• _Supplied records_:

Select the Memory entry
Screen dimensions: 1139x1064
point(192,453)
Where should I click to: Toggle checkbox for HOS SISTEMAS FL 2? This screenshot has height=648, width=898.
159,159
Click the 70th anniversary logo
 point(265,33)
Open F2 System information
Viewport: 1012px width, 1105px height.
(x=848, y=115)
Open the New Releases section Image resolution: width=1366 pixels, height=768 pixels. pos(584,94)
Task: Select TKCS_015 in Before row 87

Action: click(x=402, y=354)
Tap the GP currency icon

• _Work to complete_: Locate each line in the listing above that contains the string "width", and copy those lines.

• _Answer in full_:
Where should I click to: Toggle checkbox for HOS SISTEMAS FL 2? This screenshot has height=648, width=898.
Viewport: 1012px width, 1105px height.
Open the New Releases section Image resolution: width=1366 pixels, height=768 pixels. pos(584,94)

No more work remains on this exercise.